Secteurs public et privé réclament leur dû - Objectif Soins & Management n° 0298 du 12/03/2024 | Espace Infirmier
 

OBJECTIF SOINS n° 0298 du 12/03/2024

 

financement des établissements

ACTUALITÉS

Claire Pourprix

  

À quelques semaines des arbitrages tarifaires pour 2024, les représentants hospitaliers ont alerté le gouvernement sur l’ampleur des déficits des établissements et leurs attentes pour faire face à des situations économiques très dégradées.

Un déficit cumulé de 1,2 milliard d’euros fin 2023, soit trois fois plus que celui constaté en 2022 – qui pourrait atteindre 2 à 3 milliards pour l’ensemble des hôpitaux publics. Et une capacité d’autofinancement des CHU qui a chuté de 86 % : les conférences des directeurs généraux de CHU, des doyens des facultés de médecine et des présidents de commission médicale d’établissement de CHU se sont unies pour « alerter solennellement les pouvoirs publics sur la situation financière des 32 établissements hospitalo-universitaires ». Ils estiment dans un communiqué que « ces difficultés financières, peut-être les plus graves depuis la création des CHU en 1958, sont liées à des facteurs externes, qui viennent mettre en péril l’embellie constatée aujourd’hui sur le plan de l’attractivité et de la fidélisation des personnels soignants ou encore la baisse de l’absentéisme », et appellent à des « mesures d’urgence pour l’exécution 2023 et la mise en place d’une stratégie de financement à long terme pour continuer à investir, innover et éviter ainsi des conséquences très négatives sur les territoires desservis par les CHU ». Parmi les facteurs externes figurent : l’envolée des dépenses dues à l’inflation, un manque de financement de mesures du Ségur de la santé et la baisse des recettes consécutive à des fermetures de lits post-covid. Les conférences demandent donc la compensation de l’inflation et la restitution aux hôpitaux publics de la non-réalisation des dépenses votées par le Parlement à leur intention, estimée à 800 millions d’euros.

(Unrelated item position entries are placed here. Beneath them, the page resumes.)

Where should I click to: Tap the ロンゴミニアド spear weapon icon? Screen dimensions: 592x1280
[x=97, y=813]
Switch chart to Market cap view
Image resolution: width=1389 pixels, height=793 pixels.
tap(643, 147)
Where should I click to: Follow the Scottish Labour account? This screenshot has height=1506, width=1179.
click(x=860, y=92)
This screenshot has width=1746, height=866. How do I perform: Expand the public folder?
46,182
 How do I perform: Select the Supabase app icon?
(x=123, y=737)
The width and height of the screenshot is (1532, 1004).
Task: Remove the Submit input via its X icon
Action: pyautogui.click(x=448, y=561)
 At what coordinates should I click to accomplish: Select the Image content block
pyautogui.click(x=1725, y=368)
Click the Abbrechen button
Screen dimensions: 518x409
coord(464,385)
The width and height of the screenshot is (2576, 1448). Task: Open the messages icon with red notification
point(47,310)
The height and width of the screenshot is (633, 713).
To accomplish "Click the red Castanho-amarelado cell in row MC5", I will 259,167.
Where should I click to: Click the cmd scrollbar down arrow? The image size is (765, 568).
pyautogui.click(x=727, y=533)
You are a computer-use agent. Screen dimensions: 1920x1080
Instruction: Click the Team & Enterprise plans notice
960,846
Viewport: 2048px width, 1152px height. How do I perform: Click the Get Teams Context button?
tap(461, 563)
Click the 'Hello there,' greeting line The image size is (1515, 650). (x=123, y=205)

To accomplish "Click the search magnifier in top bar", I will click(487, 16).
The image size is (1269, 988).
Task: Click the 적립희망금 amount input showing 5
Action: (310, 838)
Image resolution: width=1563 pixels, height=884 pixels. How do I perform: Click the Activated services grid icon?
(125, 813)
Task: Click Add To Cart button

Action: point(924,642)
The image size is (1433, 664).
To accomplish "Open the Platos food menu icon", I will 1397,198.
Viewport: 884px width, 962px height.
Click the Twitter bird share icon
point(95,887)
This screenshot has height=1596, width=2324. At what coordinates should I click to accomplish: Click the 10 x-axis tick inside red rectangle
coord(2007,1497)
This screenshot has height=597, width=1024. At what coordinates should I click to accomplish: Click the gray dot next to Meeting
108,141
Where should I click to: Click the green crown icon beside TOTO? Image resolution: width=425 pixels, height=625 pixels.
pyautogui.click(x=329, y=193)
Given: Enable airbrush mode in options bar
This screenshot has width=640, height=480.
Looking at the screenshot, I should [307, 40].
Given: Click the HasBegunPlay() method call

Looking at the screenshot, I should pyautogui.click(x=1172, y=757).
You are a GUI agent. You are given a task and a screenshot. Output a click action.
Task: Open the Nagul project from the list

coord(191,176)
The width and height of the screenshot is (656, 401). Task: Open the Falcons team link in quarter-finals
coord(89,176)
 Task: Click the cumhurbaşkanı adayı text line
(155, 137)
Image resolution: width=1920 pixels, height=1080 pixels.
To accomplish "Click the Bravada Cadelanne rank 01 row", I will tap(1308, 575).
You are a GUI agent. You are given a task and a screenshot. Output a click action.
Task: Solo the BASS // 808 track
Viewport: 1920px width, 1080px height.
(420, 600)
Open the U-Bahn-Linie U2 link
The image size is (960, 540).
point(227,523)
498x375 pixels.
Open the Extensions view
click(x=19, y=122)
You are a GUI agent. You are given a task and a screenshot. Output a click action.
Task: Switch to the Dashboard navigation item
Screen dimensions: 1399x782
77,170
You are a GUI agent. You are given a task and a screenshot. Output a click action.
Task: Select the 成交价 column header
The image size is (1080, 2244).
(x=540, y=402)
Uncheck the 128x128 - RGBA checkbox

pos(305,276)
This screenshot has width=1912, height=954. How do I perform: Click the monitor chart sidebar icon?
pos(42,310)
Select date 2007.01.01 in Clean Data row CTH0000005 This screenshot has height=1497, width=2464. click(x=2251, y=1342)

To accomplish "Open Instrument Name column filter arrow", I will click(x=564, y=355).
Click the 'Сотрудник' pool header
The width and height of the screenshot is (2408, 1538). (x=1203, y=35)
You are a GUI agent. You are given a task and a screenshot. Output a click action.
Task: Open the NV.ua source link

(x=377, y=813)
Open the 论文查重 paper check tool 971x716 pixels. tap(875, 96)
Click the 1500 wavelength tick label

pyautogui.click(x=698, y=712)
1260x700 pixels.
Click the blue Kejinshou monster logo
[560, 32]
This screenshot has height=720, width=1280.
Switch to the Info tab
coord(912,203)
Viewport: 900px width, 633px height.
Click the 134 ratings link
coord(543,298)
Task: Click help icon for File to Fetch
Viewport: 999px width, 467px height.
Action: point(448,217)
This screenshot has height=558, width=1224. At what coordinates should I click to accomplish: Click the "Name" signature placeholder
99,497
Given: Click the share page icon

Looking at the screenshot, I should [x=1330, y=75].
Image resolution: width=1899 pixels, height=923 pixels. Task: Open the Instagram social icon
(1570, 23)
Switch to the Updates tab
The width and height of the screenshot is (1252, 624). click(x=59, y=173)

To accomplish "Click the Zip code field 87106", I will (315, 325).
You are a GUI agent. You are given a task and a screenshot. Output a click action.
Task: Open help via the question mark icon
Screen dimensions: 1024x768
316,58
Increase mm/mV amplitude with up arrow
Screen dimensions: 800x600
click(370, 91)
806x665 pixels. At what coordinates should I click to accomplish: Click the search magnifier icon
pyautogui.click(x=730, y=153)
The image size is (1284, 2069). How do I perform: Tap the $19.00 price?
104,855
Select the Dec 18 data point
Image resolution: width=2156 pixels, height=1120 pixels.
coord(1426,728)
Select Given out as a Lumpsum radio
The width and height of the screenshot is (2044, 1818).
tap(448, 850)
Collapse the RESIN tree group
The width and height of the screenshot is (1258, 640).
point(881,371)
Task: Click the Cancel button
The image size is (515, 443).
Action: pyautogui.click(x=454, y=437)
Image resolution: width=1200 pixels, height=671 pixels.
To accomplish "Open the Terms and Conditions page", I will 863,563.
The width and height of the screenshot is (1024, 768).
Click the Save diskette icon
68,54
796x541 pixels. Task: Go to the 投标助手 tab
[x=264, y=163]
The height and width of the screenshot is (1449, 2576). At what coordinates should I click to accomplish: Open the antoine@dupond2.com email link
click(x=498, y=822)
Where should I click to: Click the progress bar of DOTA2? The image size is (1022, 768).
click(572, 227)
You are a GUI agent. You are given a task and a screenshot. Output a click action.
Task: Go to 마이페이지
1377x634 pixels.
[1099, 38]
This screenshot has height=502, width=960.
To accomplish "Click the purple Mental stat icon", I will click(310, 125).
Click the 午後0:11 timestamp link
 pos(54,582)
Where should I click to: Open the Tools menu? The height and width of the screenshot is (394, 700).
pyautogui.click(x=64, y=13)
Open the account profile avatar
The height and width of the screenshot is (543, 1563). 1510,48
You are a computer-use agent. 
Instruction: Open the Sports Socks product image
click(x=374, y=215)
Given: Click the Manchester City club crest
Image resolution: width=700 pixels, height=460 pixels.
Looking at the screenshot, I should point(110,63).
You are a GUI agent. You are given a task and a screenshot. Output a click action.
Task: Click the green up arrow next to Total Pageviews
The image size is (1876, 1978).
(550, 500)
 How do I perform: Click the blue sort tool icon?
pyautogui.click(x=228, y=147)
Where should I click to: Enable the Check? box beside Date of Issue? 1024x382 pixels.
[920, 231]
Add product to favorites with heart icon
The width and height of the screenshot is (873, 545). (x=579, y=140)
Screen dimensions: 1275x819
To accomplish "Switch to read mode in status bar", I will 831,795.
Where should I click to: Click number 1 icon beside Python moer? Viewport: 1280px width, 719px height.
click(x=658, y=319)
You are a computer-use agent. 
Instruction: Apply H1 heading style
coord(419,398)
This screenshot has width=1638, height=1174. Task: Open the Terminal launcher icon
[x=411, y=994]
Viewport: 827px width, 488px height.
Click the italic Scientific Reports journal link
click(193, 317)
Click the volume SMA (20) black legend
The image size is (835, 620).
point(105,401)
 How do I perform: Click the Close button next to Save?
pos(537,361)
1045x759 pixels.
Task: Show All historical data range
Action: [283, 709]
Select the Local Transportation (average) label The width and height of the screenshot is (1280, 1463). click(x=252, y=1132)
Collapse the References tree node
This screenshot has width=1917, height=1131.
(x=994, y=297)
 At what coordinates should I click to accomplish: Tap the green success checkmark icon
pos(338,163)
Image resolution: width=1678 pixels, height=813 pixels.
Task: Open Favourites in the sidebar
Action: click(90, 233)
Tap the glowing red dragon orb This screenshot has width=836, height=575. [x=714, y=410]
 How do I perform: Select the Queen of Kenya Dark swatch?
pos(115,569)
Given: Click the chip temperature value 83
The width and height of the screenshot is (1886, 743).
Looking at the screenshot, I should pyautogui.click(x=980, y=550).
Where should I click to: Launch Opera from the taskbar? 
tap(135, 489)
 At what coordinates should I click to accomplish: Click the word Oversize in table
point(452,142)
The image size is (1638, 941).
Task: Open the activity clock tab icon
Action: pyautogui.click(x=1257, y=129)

L’Ondam au cœur des calculs

Pour sa part, la Fédération hospitalière de France (FHF) a renouvelé sa « demande de restitution intégrale de la sous-exécution de l'Ondam aux hôpitaux publics dans le respect du principe de responsabilité financière ». Elle explique que les hôpitaux publics n’ont pas consommé l’intégralité de leur enveloppe de l’Objectif national de dépenses d'assurance maladie parce que « les tarifs d’hospitalisation complète, et notamment ceux de médecine et des prises en charge les plus lourdes ne sont plus adaptés à la réalité des prises en charge et des coûts. Ces hospitalisations complètes sont pourtant prioritaires en termes de santé publique, en particulier en vue de réduire la dette de santé publique cumulée pendant la crise sanitaire ». Un montant qui s’élève à 800 millions d’euros, dont 700 millions pour les hôpitaux publics « alors même que l’augmentation significative de l'activité s’accompagne d’une forte hausse des charges des établissements publics », déplore la FHF. Elle souligne par ailleurs qu’« une ponction de ces crédits d’une sous-exécution exclusivement constituée de crédits destinés aux établissements de service public au profit des établissements à but lucratif, qui ont déjà dépassé leur enveloppe de 400 M€, susciterait également l’incompréhension totale des équipes hospitalières publiques, fortement mobilisées pendant la crise sanitaire et les périodes de triple épidémie (…) et assumant l’essentiel des sujétions de la permanence des soins (…) ».

Quant à la Fédération de l’hospitalisation privée (FHP), elle rappelle dans un communiqué adressé au Premier ministre, à sa nomination, qu’« alors que la situation financière des établissements était déjà fragile, 2023 s’est caractérisée par une forte dégradation de celle-ci. 40 % des cliniques et hôpitaux privés ont été déficitaires en 2023, conséquence directe d’une construction de l’Ondam qui a sous-évalué la réalité de l’augmentation des prix à laquelle sont confrontés les établissements, particulièrement sur les coûts de l’énergie, et les projections 2024 sont préoccupantes, avec 1 établissement sur 2 qui serait déficitaire en l’absence de compensation financière à la hauteur des enjeux ».

Les fédérations hospitalières ont renouvelé leur demande de 1,5 milliard d’euro dans l’Ondam hospitalier, dont 1 milliard pour les hôpitaux publics selon la FHF et 669 millions pour le secteur privé selon la FHP. Dans l’attente des arbitrages financiers à venir, elles ont exprimé leur déception à l’issue du discours de politique générale du Premier ministre Gabriel Attal, le 30 janvier. Qui, bien qu’ayant fait de la santé un sujet prioritaire, n’a pas apporté de réponse à la question budgétaire.